In light of the stock dropping 7.9% in the past week, we want to investigate the longer term story, and see if fundamentals have been the driver of the company's positive five-year return.
Because Dynavax Technologies made a loss in the last twelve months, we think the market is probably more focussed on revenue and revenue growth, at least for now. Shareholders of unprofitable companies usually expect strong revenue growth. Some companies are willing to postpone profitability to grow revenue faster, but in that case one does expect good top-line growth.
In the last 5 years Dynavax Technologies saw its revenue grow at 74% per year. Even measured against other revenue-focussed companies, that's a good result. So it's not entirely surprising that the share price reflected this performance by increasing at a rate of 22% per year, in that time. This suggests the market has well and truly recognized the progress the business has made. To our minds that makes Dynavax Technologies worth investigating - it may have its best days ahead.
The graphic below depicts how earnings and revenue have changed over time (unveil the exact values by clicking on the image).
We're pleased to report that the CEO is remunerated more modestly than most CEOs at similarly capitalized companies. But while CEO remuneration is always worth checking, the really important question is whether the company can grow earnings going forward. So we recommend checking out this free report showing consensus forecasts
A Different Perspective
It's good to see that Dynavax Technologies has rewarded shareholders with a total shareholder return of 35% in the last twelve months. Since the one-year TSR is better than the five-year TSR (the latter coming in at 22% per year), it would seem that the stock's performance has improved in recent times. Someone with an optimistic perspective could view the recent improvement in TSR as indicating that the business itself is getting better with time. While it is well worth considering the different impacts that market conditions can have on the share price, there are other factors that are even more important.
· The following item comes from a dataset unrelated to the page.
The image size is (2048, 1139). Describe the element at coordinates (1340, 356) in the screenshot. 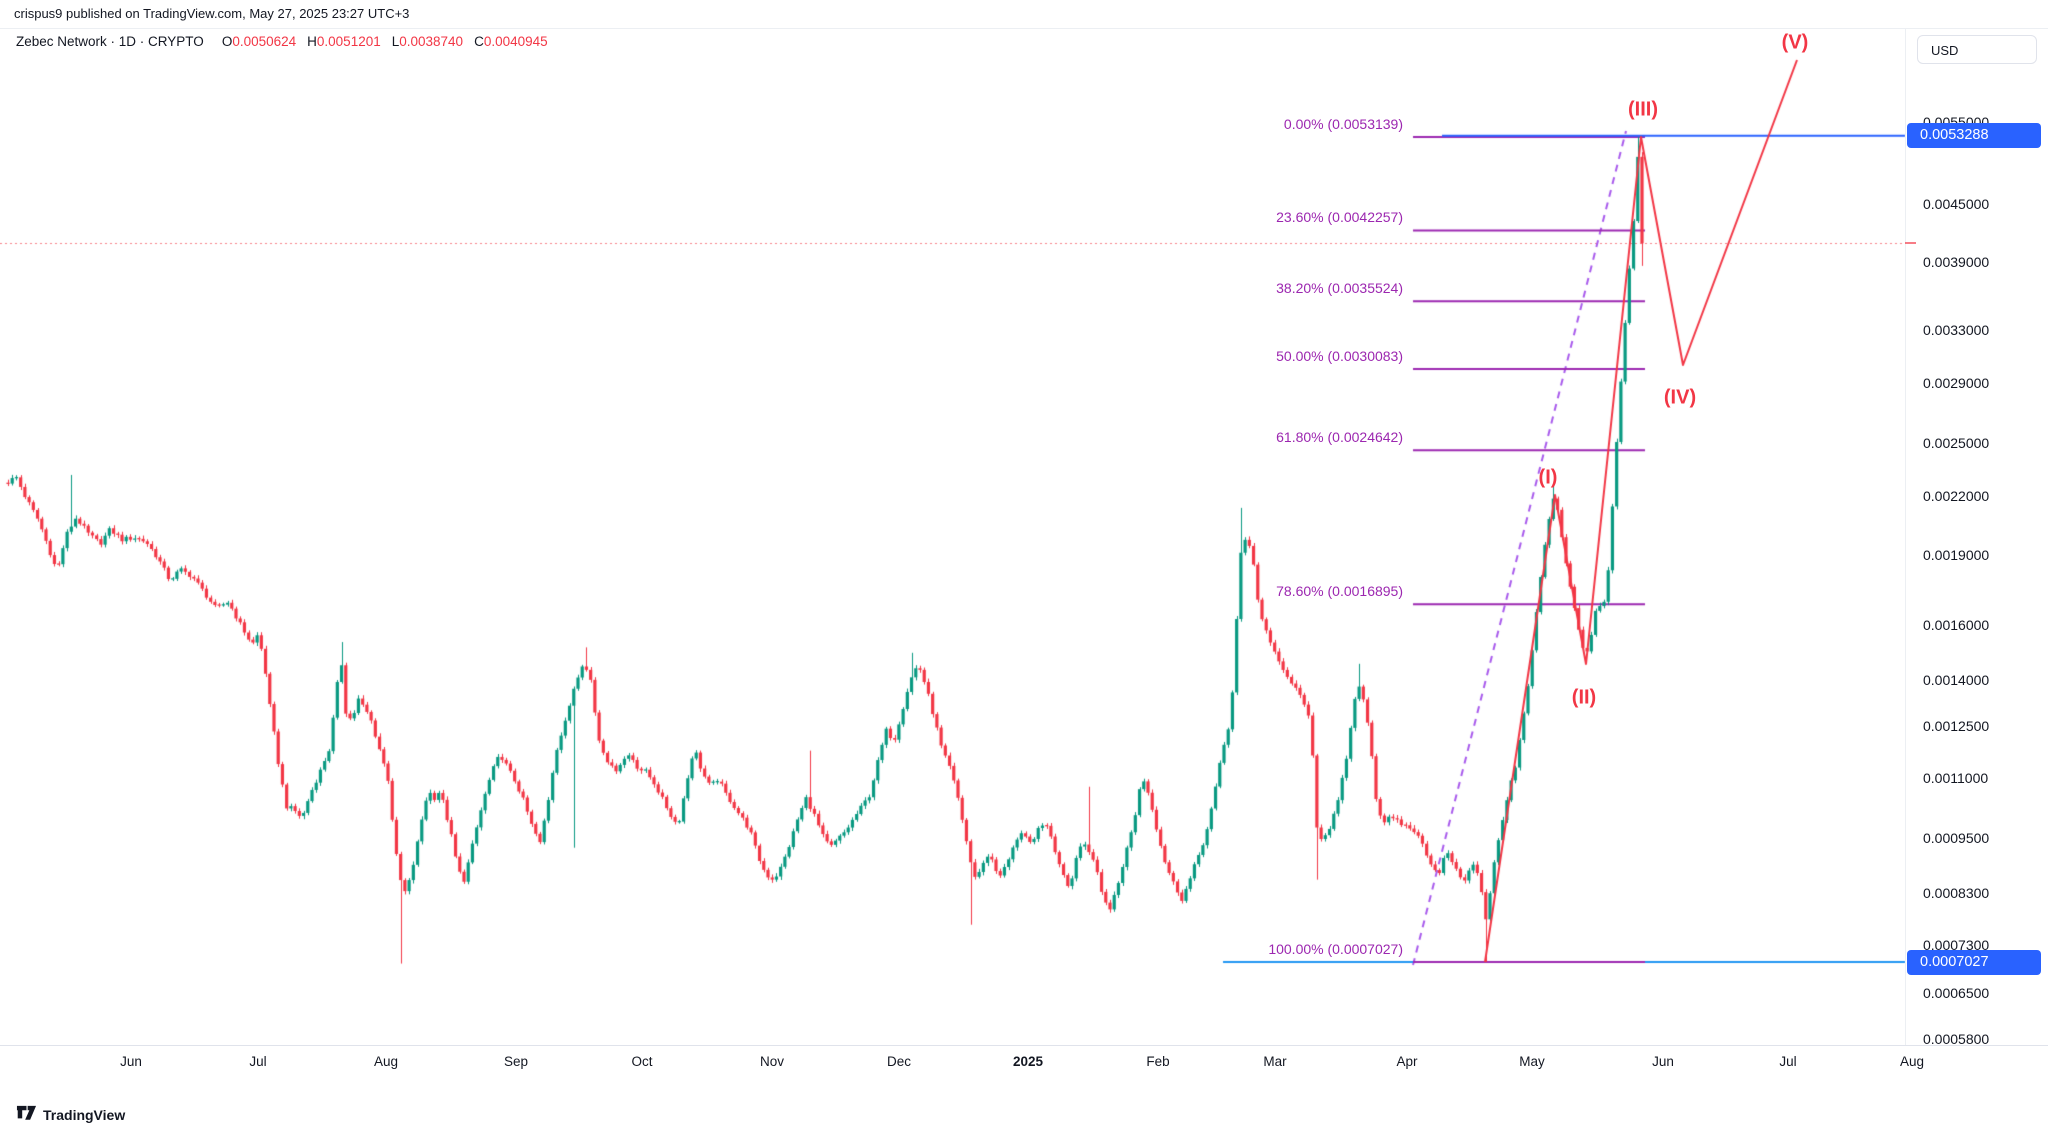

I see `fib-level-label: 50.00% (0.0030083)` at that location.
Case in point: We've spotted 3 warning signs for Dynavax Technologies you should be aware of, and 1 of them is a bit concerning.
But note: Dynavax Technologies may not be the best stock to buy. So take a peek at this free list of interesting companies with past earnings growth (and further growth forecast).
Please note, the market returns quoted in this article reflect the market weighted average returns of stocks that currently trade on US exchanges.
This article by Simply Wall St is general in nature. We provide commentary based on historical data and analyst forecasts only using an unbiased methodology and our articles are not intended to be financial advice. It does not constitute a recommendation to buy or sell any stock, and does not take account of your objectives, or your financial situation. We aim to bring you long-term focused analysis driven by fundamental data. Note that our analysis may not factor in the latest price-sensitive company announcements or qualitative material. Simply Wall St has no position in any stocks mentioned.